To do — Filter the entries that follow, copying every line in which the word "Zoom" appears.

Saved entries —
'''
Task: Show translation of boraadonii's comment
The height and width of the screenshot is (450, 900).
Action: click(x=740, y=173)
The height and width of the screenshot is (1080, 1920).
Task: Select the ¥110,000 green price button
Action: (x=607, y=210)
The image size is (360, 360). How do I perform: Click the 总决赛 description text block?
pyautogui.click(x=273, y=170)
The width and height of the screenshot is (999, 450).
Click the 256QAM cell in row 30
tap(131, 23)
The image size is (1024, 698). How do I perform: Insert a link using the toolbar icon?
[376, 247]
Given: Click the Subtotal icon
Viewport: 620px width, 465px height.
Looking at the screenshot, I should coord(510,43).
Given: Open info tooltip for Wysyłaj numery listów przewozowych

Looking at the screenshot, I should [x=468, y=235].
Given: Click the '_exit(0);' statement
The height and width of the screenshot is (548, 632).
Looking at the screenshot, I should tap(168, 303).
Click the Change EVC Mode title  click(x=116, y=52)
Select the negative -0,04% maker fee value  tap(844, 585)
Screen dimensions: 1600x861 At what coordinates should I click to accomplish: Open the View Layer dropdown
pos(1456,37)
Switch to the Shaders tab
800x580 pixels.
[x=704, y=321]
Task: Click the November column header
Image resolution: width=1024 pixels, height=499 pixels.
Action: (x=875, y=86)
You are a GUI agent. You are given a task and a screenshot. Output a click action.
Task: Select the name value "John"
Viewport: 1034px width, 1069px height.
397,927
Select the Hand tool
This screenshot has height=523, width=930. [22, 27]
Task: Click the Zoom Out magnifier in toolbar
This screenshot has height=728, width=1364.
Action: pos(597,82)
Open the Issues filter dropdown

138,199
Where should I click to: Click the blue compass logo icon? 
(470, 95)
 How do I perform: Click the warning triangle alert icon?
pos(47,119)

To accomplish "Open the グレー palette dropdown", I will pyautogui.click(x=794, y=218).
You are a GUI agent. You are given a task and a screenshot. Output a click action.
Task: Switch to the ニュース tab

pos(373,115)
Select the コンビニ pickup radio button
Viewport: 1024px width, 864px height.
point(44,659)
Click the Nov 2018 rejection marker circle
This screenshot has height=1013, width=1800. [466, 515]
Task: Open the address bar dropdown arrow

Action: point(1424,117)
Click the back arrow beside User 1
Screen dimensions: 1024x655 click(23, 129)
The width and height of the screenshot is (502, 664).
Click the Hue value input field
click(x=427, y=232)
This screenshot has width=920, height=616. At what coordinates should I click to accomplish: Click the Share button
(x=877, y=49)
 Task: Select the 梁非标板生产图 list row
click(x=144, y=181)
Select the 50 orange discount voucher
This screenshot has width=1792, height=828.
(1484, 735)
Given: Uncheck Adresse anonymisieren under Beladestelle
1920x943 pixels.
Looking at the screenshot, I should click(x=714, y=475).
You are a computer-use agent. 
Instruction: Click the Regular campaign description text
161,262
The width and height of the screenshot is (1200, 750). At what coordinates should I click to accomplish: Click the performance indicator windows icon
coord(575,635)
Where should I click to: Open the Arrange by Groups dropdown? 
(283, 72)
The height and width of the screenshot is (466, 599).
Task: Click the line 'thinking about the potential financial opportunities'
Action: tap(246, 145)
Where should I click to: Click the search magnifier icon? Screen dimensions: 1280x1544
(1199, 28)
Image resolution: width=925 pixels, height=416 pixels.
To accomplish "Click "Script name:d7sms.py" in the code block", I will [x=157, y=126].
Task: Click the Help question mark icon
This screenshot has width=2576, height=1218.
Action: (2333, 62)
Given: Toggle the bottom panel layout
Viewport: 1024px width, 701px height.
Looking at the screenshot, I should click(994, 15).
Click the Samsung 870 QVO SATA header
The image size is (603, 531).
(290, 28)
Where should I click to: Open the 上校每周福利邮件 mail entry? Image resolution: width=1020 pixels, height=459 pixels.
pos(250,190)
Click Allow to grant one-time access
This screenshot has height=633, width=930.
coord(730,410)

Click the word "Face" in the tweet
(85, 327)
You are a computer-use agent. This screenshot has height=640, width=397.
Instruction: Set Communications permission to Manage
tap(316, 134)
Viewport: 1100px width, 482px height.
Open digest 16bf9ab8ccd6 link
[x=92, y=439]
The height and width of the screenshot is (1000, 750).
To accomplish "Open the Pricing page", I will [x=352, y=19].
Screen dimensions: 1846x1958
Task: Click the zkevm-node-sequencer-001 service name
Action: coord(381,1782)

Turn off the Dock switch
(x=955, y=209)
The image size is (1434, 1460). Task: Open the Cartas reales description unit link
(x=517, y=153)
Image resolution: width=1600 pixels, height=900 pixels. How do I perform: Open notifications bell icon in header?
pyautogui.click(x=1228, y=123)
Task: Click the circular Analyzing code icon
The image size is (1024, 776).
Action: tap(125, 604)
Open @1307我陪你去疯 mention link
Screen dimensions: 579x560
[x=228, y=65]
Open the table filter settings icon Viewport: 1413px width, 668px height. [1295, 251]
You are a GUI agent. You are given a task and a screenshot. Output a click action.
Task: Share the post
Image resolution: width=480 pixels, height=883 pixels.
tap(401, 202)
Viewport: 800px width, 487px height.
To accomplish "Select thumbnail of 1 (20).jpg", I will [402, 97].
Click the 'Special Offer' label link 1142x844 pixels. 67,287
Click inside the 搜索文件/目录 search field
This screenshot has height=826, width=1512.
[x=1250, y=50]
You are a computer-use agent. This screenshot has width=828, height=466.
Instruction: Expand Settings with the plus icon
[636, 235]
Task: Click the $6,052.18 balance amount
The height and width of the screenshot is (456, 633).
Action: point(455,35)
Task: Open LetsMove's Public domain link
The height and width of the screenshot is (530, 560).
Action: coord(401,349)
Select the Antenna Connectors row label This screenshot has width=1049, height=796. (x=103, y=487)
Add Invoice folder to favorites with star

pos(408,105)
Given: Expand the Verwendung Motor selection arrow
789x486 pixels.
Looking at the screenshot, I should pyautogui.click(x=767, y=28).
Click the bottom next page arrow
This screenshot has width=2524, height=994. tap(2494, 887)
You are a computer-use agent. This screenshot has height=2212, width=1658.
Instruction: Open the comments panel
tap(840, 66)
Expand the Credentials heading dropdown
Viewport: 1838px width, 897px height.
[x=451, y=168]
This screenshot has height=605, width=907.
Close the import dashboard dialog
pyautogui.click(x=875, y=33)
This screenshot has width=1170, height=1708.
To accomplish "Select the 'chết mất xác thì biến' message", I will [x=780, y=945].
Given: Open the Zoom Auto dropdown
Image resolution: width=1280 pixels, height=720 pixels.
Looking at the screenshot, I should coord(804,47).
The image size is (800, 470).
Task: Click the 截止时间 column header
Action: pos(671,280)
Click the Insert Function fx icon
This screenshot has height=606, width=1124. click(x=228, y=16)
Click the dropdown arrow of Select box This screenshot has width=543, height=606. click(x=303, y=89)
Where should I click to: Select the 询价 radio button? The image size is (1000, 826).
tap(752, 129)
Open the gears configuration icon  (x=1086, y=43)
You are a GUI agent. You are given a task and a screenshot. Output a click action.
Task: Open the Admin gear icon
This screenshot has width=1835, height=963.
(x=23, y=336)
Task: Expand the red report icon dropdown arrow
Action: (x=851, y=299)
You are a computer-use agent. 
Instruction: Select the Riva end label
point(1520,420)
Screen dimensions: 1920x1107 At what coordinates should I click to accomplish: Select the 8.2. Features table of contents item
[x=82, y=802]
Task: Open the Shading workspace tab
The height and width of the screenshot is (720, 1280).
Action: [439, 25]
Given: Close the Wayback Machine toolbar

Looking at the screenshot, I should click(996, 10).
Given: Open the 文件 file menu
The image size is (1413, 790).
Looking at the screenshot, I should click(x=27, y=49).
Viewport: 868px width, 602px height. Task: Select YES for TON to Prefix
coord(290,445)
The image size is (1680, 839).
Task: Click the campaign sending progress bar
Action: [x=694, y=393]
'''
Reply to the task —
Task: Click the Zoom Out magnifier in toolbar
Given: Open the Zoom Auto dropdown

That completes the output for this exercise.